→ Exercise description:
Copy the lines starting at the one that contains "Locate an element" and ending at the one that contains "legend-item: β-DG/CG-1945 is", changing "screenshot" to "image" and leaving everything else the same. Leave the pictures out.

→ Records for this task:
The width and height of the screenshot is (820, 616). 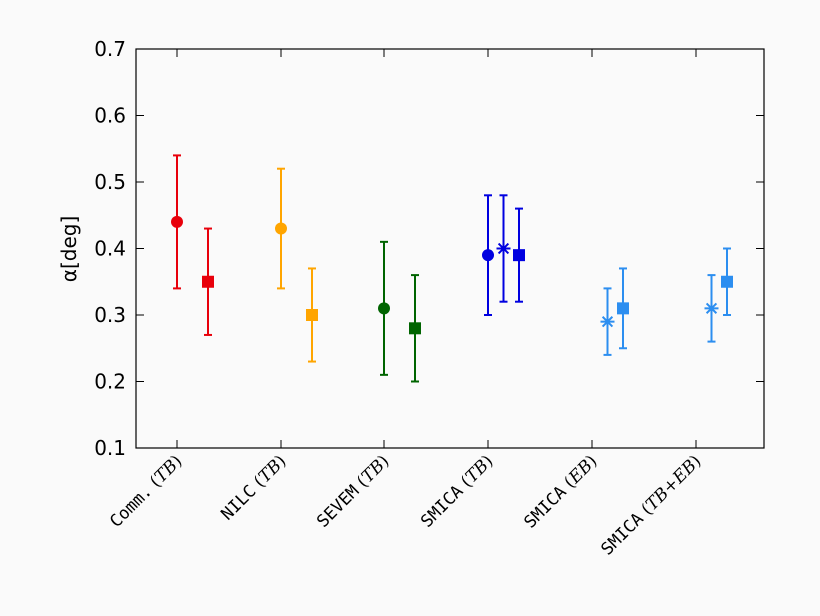 I want to click on y-tick-label: 0.6, so click(x=110, y=116).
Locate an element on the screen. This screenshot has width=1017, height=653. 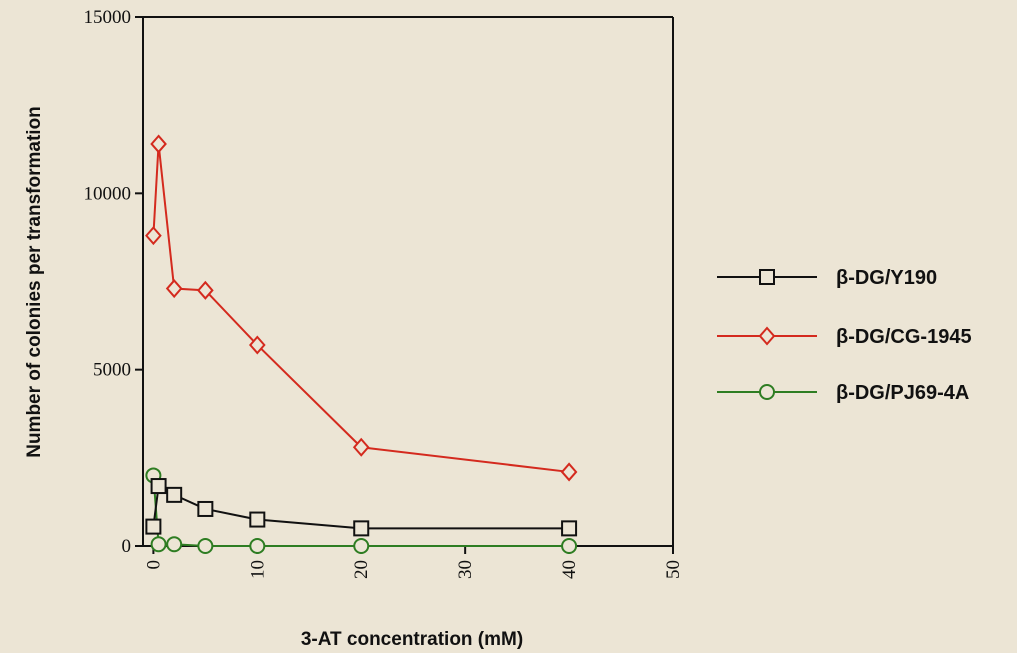
legend-item: β-DG/CG-1945 is located at coordinates (844, 337).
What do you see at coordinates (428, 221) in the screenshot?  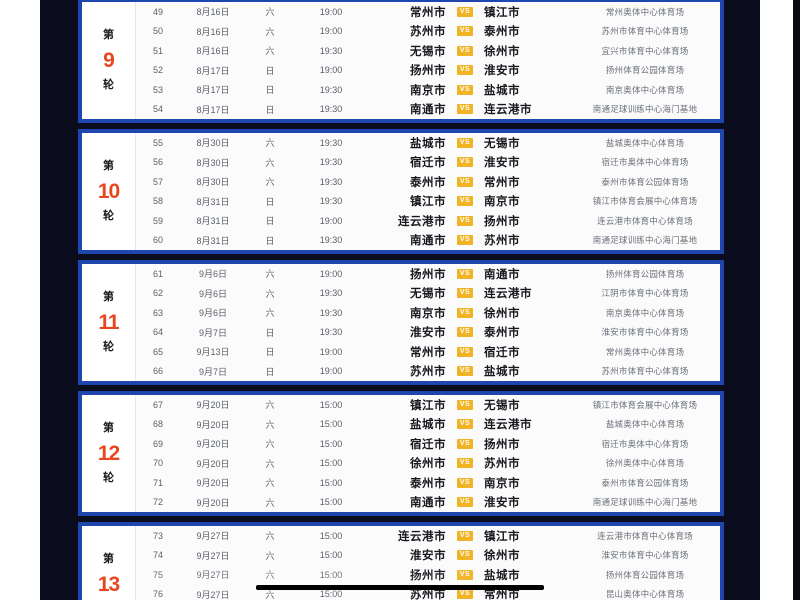 I see `fixture-row: 59 8月31日 日 19:00 连云港市 VS 扬州市 连云港市体育中心体育场` at bounding box center [428, 221].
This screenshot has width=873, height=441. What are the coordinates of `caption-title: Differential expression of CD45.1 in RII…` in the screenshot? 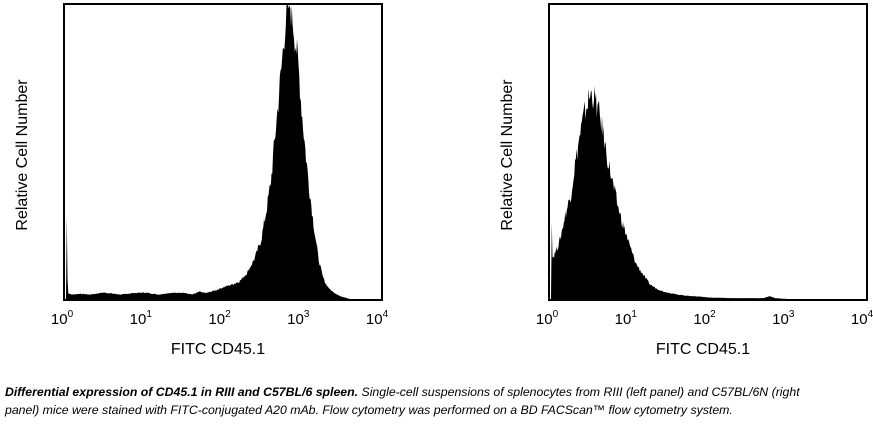 It's located at (182, 392).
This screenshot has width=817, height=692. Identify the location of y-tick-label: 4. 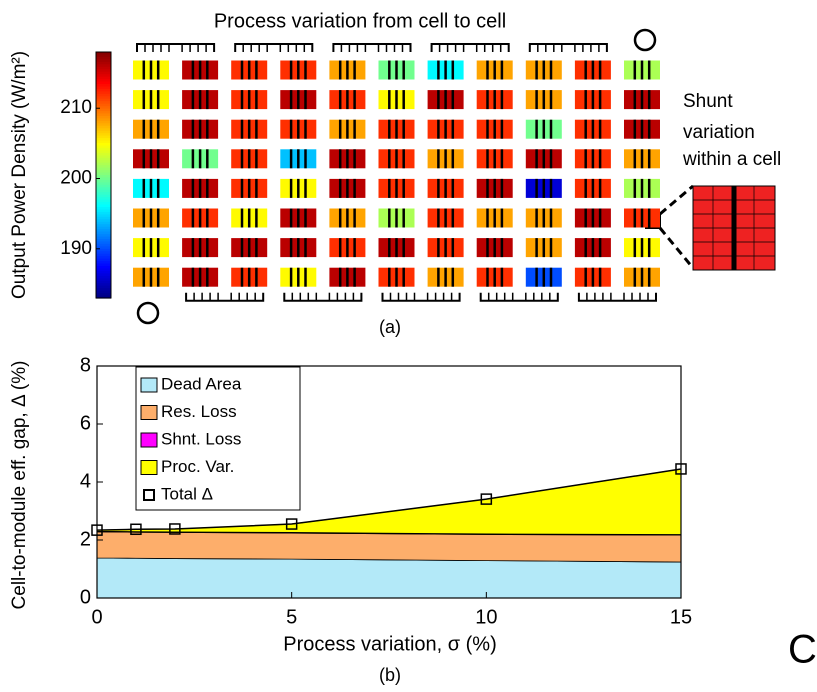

→ Answer for this exercise:
Locate an element on the screen. This image has width=1017, height=653. 
legend-item: β-DG/CG-1945 is located at coordinates (844, 337).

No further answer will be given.